RECORDS SUPPLIED:
________
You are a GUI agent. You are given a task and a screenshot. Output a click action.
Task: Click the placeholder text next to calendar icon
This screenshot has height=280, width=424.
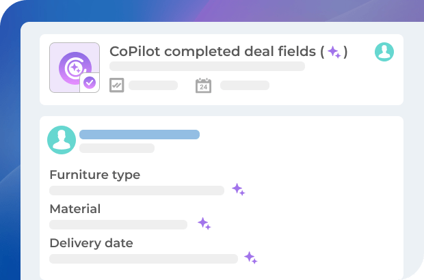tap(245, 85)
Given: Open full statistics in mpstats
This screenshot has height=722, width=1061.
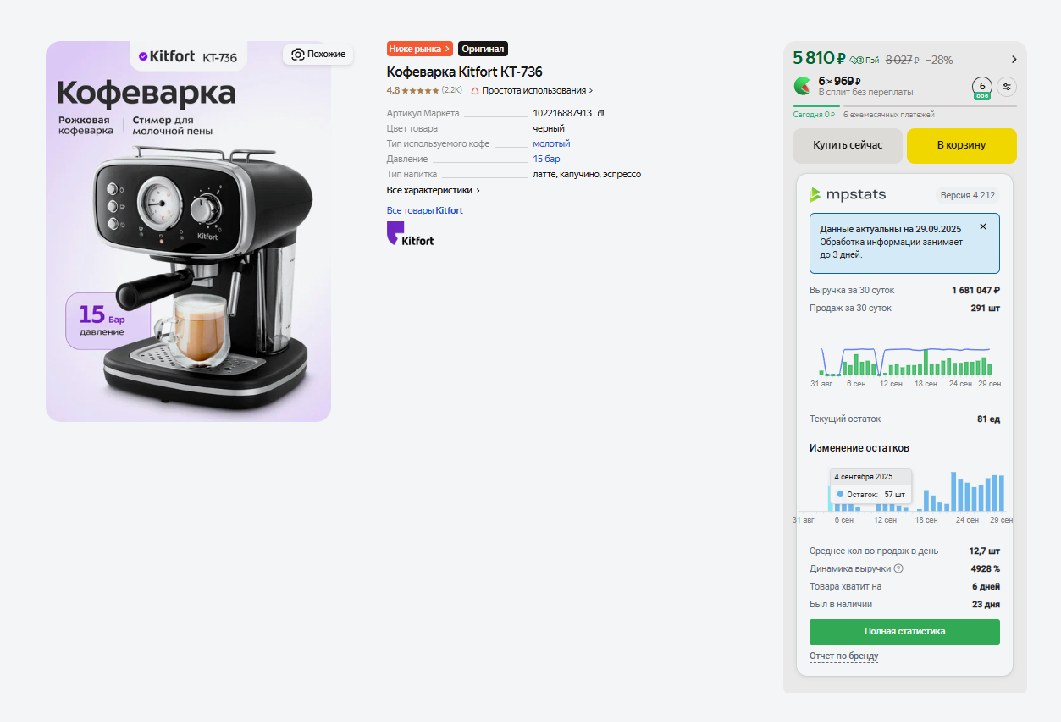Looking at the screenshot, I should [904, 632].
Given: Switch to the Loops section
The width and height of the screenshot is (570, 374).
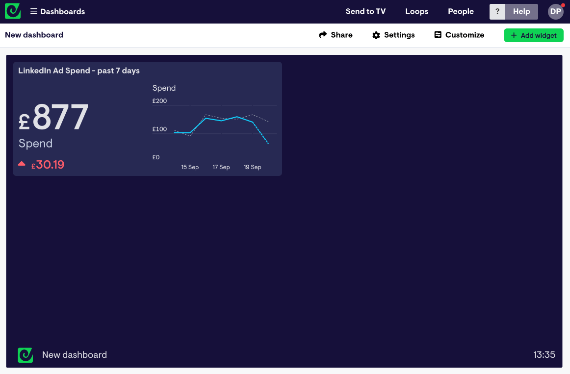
________
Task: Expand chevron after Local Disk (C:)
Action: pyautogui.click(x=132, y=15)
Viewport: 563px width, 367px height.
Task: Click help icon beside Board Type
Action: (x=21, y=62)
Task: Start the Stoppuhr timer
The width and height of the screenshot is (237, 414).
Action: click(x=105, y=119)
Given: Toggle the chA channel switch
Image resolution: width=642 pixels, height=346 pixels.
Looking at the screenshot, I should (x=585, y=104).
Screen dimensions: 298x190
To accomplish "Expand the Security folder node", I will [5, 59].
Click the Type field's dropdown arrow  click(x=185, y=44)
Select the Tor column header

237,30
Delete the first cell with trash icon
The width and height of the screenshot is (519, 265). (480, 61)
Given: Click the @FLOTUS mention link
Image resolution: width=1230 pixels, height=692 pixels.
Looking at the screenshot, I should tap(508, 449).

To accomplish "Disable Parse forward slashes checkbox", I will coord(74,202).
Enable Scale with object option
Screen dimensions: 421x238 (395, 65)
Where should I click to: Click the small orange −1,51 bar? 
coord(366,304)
________
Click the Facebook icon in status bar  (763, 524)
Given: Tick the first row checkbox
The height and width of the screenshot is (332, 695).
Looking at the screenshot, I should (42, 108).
________
EXERCISE DESCRIPTION:
Print an exact copy of the lines above, from the one containing "Task: Click the" through the one containing "The width and height of the screenshot is (570, 374).", and leave out the pictures.

RESPONSE TO THIS EXERCISE:
Task: Click the placeholder text next to calendar icon
This screenshot has height=280, width=424.
tap(245, 85)
Given: Open full statistics in mpstats
This screenshot has height=722, width=1061.
Looking at the screenshot, I should [904, 632].
Given: Switch to the Loops section
The width and height of the screenshot is (570, 374).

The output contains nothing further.